Pero a pesar de tantas bellas esculturas, el cementerio lucha contra el olvido, el deterioro y su propia muerte.
Y es que un alto porcentaje de esculturas y mausoleos del Cementerio General de La Paz se encuentra en franco deterioro. Entre los daños se confirmó la mutilación, sobre todo de manos, a varias esculturas y se nota un evidente deterioro en los materiales.
La Ley de Administración, Fiscalización y Control Gubernamentales prohíbe una intervención del municipio por tratarse de bienes y espacios privados.
DOS MILLONES
El Cementerio General se yergue como un silencioso testigo de la historia del país en medio de la caótica y bulliciosa ciudad de La Paz.
Fundado el 24 de enero de 1831, durante la presidencia del Mariscal Andrés de Santa Cruz, este campo santo ha sido el último refugio de dos millones de paceños a lo largo de casi dos siglos.
La creación del cementerio no fue un hecho aislado, sino parte de una visión más amplia de modernización y salud pública del presidente Sucre en un intento por acabar con la insalubre práctica de enterrar a los muertos en las iglesias.
Ubicado en el tradicional barrio de Las Panaderas del siglo XIX, el Cementerio General se extiende sobre 40 hectáreas de terreno.
Con el tiempo, la gigante ciudadela funeraria se ha convertido en un verdadero laberinto de lápidas, mausoleos y monumentos que albergan los restos de más de dos millones de personas.
Entre sus estrechas calles y sus frondosos árboles, descansan los restos de presidentes, artistas, escritores, deportistas y militares que forjaron la historia de Bolivia.
Este lugar es mucho más que un simple cementerio.

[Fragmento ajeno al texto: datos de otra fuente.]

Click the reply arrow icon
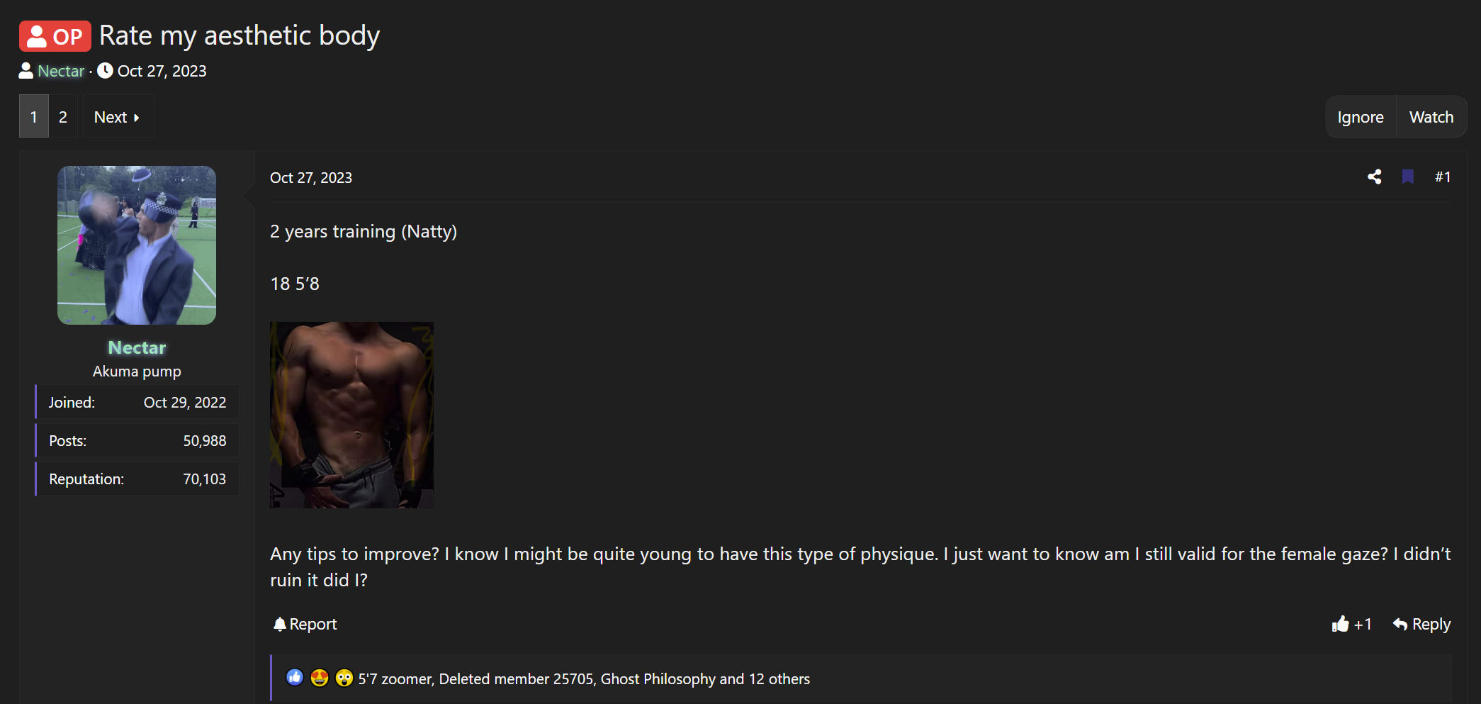Screen dimensions: 1481x704 coord(1400,624)
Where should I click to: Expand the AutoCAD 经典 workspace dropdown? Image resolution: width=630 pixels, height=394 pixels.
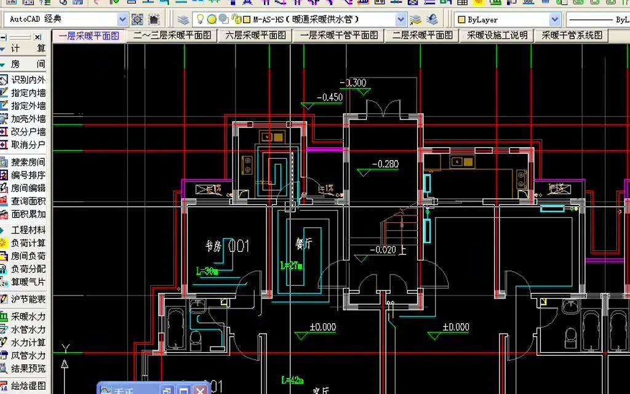122,19
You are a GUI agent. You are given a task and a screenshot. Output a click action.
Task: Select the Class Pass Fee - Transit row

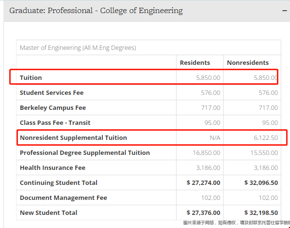(x=148, y=122)
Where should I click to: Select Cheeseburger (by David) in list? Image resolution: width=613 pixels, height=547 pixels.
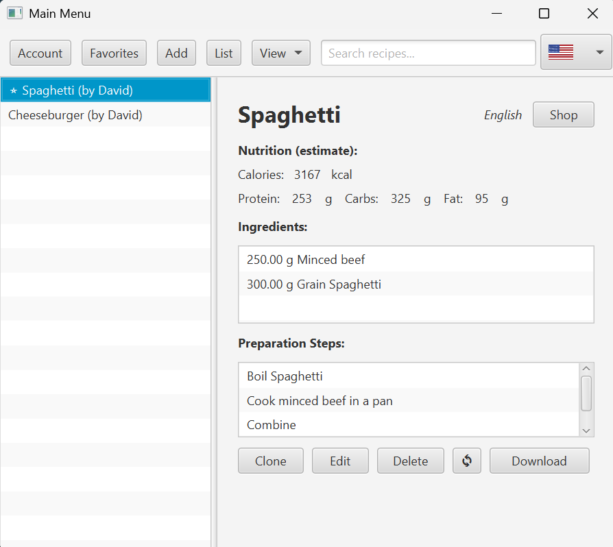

Es un libro abierto de la historia boliviana, donde cada tumba cuenta una historia y cada monumento rinde homenaje a un capítulo del pasado.
Un recorrido por el Cementerio General es un viaje a través del tiempo. Desde las tumbas de los héroes de la independencia hasta los modernos nichos de cristal, el cementerio refleja la evolución de la sociedad boliviana y sus cambiantes actitudes hacia la muerte y la memoria.
El reconocimiento del Cementerio General como patrimonio cultural de La Paz honra su importancia histórica y garantiza su preservación para las generaciones futuras.
Cada tumba, cada inscripción, es un fragmento de la historia colectiva de Bolivia.
A pesar de su naturaleza solemne, el Cementerio General es un lugar sorprendentemente vivo. Familias enteras acuden regularmente a visitar a sus seres queridos, manteniendo vigente la fragancia de una tradición que se remonta a la fundación misma de la República.
El camposanto, con sus millones de historias silenciosas, es un testimonio perdurable de la rica y compleja historia de Bolivia, un lugar donde el pasado y el presente se encuentran en un diálogo eterno.
Y mientras el sol se pone sobre La Paz, proyectando largas sombras entre las miles y miles de tumbas, el peso de la historia se esconde también entre sus 40 hectáreas.